QUOTED PASSAGE -

Review for 2020

Jan 1, 2021 00:52 · 758 words · 4 minute read Review

2020, people say this year will be written in history books. From Australia fire to pandemic, from Black Lives Matter to US political drama, worse events showed up one by one. For me, at the stage of 26 years old, these really make me rethink humanity and my life philosophy.

In retrospect, my personal life seems not to be influenced a lot compared to those in the centre of disasters. I even accomplished a few achievements that would be significant milestones in my whole life.

Career

New Zealand conducted a serious lockdown for more than one month from the end of March, which unfortunately suspended my MSc project and ruined a few ongoing big experiments. On the other hand, my dear uni generously gave us a one-month extension. During the lockdown period, I self-studied HarvardX online courses in Data Science. Even though I missed verified assignments as a audible student, I gathered operational experience in data manipulation and visualization with R and later applied these skills in my thesis data analysis. I submitted my thesis in August and received my grade in October. Whoo Yeah, it is “A” and makes my Master GPA upgrade to 7.00/9 which is the minimum GPA requirement for PhD scholarship. This significantly increases my future career flexibility.

After graduation, I have got a considerable summer scholarship for a microbiota project in my previous research group. My main responsibilities were to extract gDNA from environmental bacteria, amplify ribosomal RNA and prepare a library for downstreaming high-throughput sequencing. These molecular experiments are quite conventional, but the benefit I gained from the experience was immeasurable. It feels so good without working under due pressure.

ENTRIES SUPPLIED -
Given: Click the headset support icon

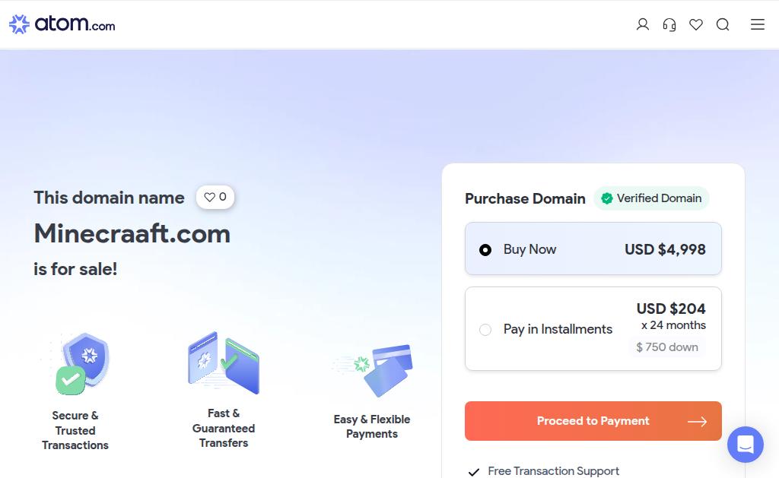Looking at the screenshot, I should [x=669, y=24].
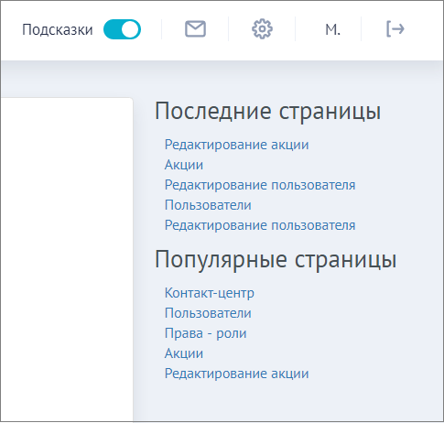This screenshot has height=423, width=444.
Task: Select the last Редактирование пользователя recent link
Action: pos(260,225)
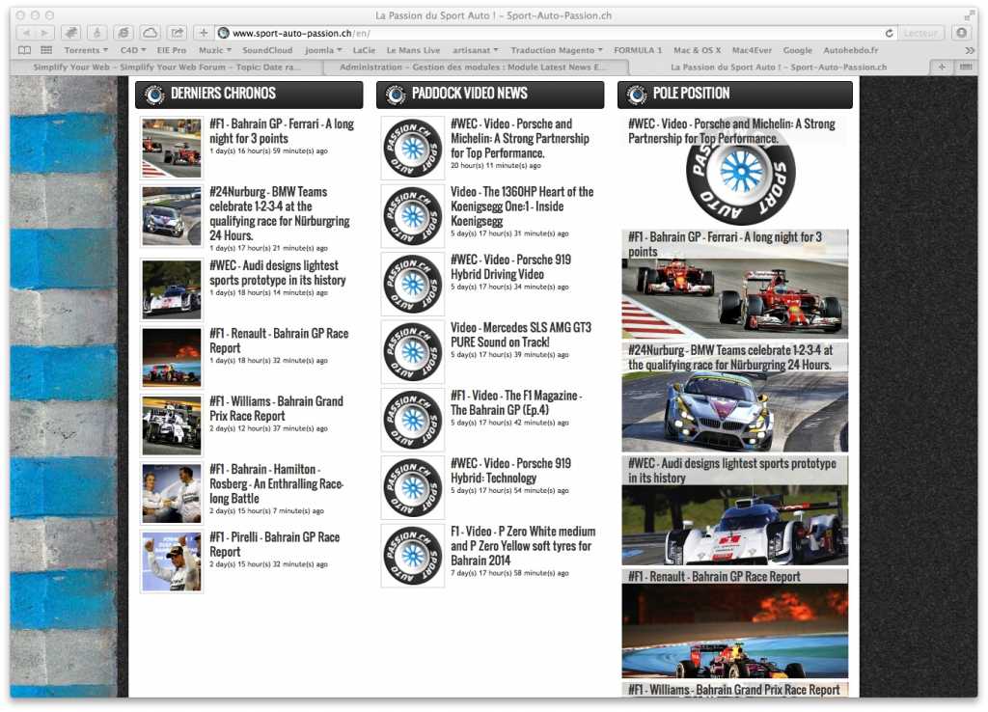
Task: Open the FORMULA 1 bookmark
Action: 638,50
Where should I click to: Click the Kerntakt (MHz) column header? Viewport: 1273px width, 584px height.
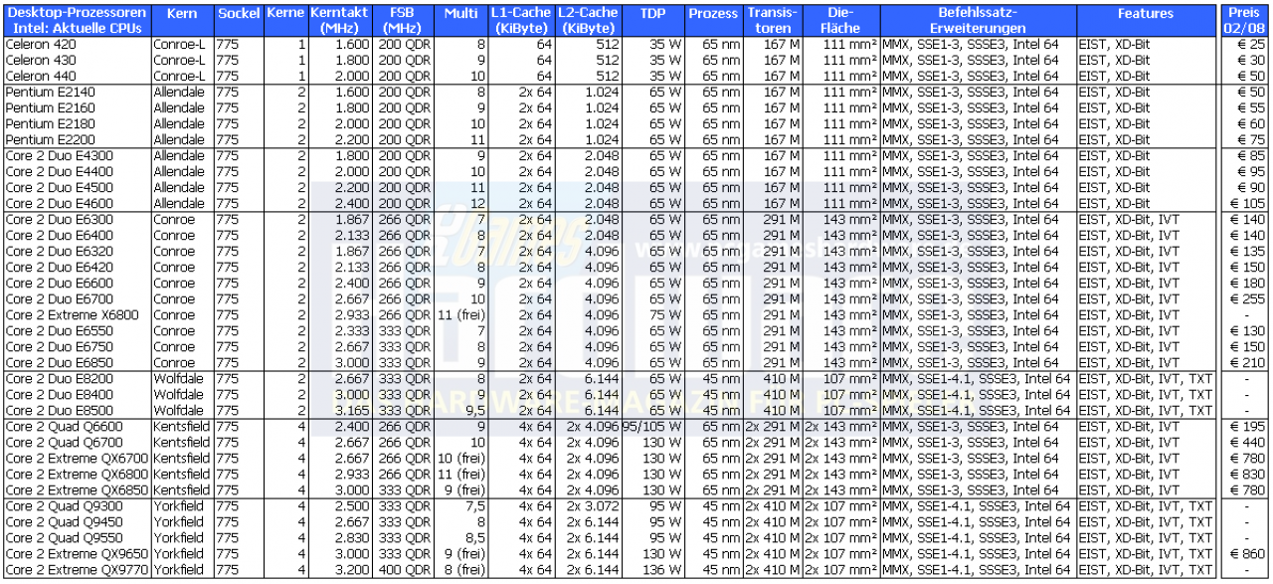340,21
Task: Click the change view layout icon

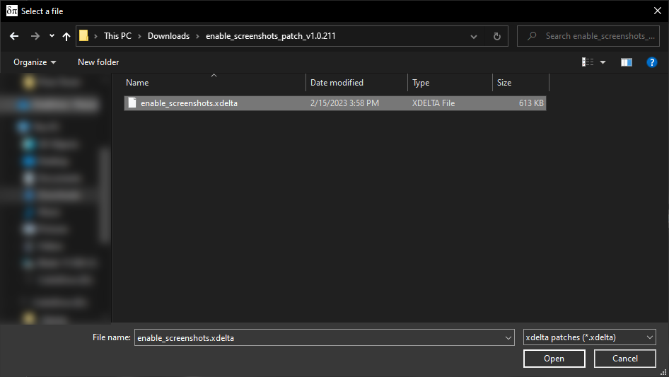Action: (x=588, y=62)
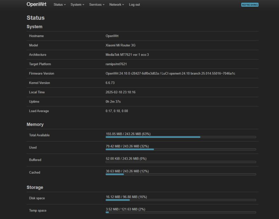Click the Uptime value
The width and height of the screenshot is (279, 219).
[113, 102]
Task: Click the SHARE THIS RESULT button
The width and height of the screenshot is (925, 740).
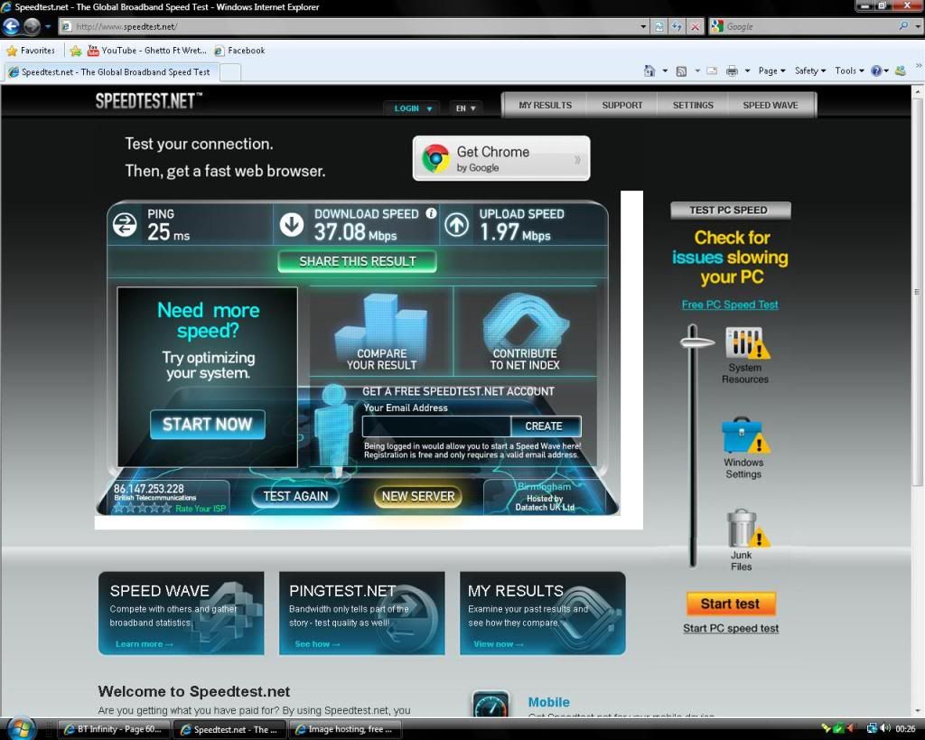Action: tap(357, 261)

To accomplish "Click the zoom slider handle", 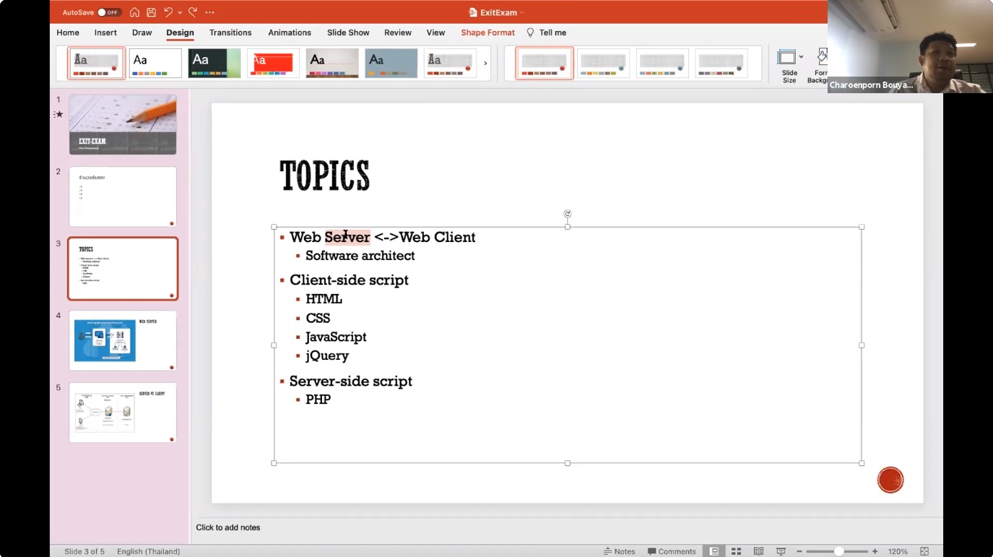I will click(x=838, y=551).
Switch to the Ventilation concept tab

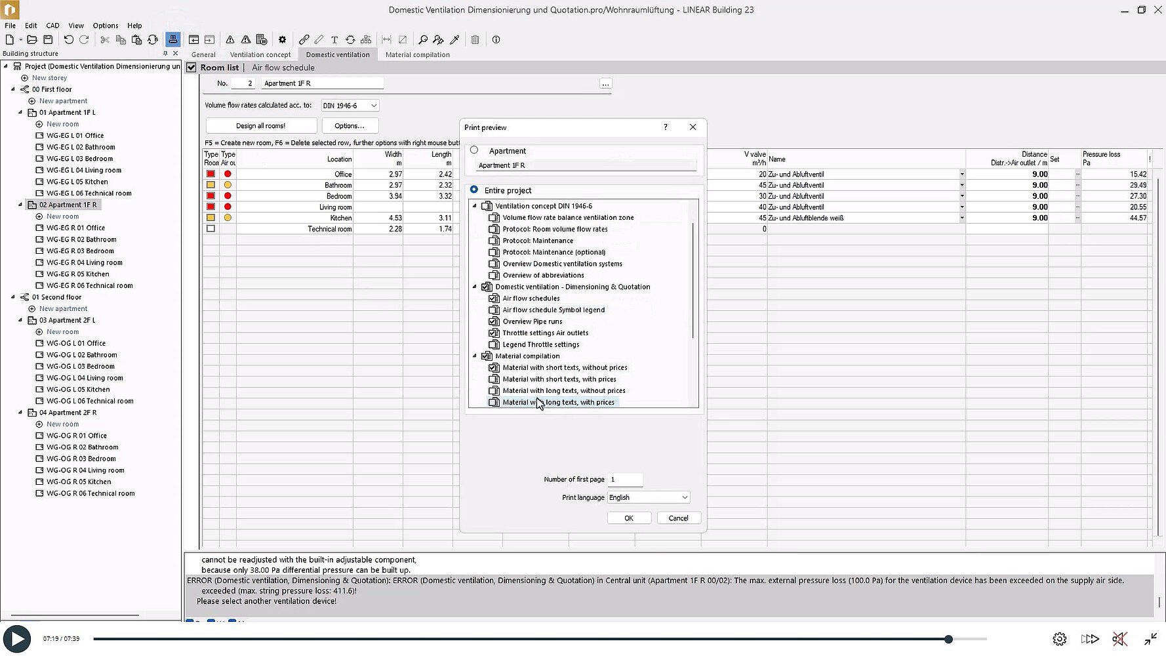coord(260,55)
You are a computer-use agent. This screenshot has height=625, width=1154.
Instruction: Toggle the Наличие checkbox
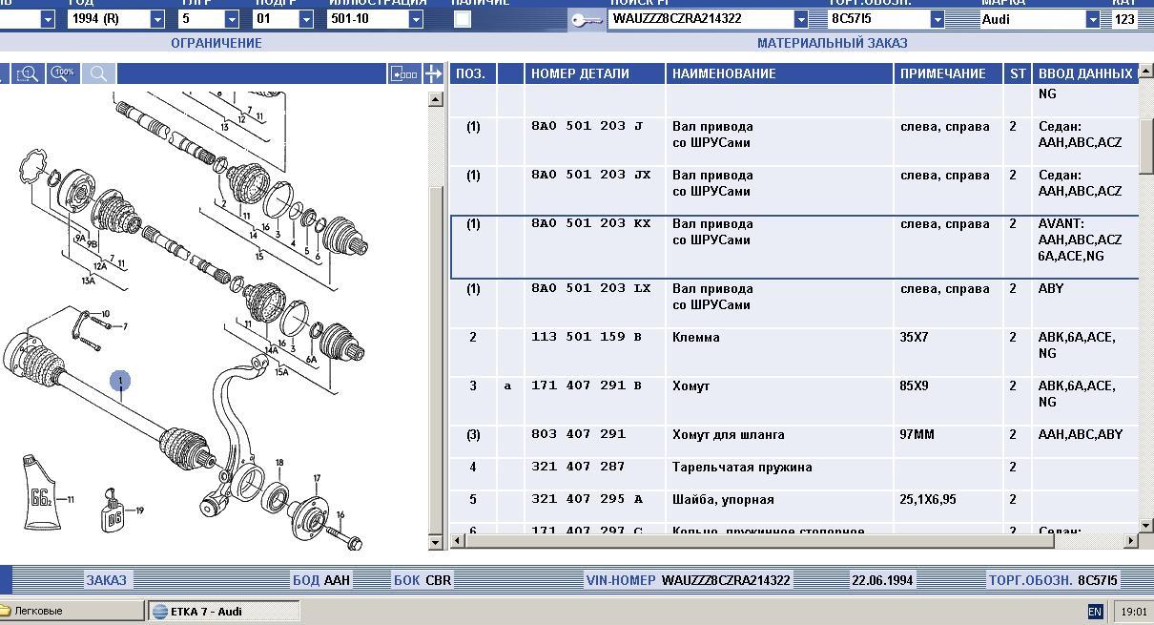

WORK TASK -
Answer these questions about the review of 2020:
(a) When did New Zealand's lockdown begin, and how long did it last?
(b) What grade did the writer receive for the thesis, and what Master GPA did that grade bring?
(c) What kind of project was the summer scholarship for, and in which group?
Use only the text to answer.

FINAL ANSWER -
(a) It began at the end of March and lasted more than one month.
(b) The grade was an "A", which raised the Master GPA to 7.00/9.
(c) It was for a microbiota project in the writer's previous research group.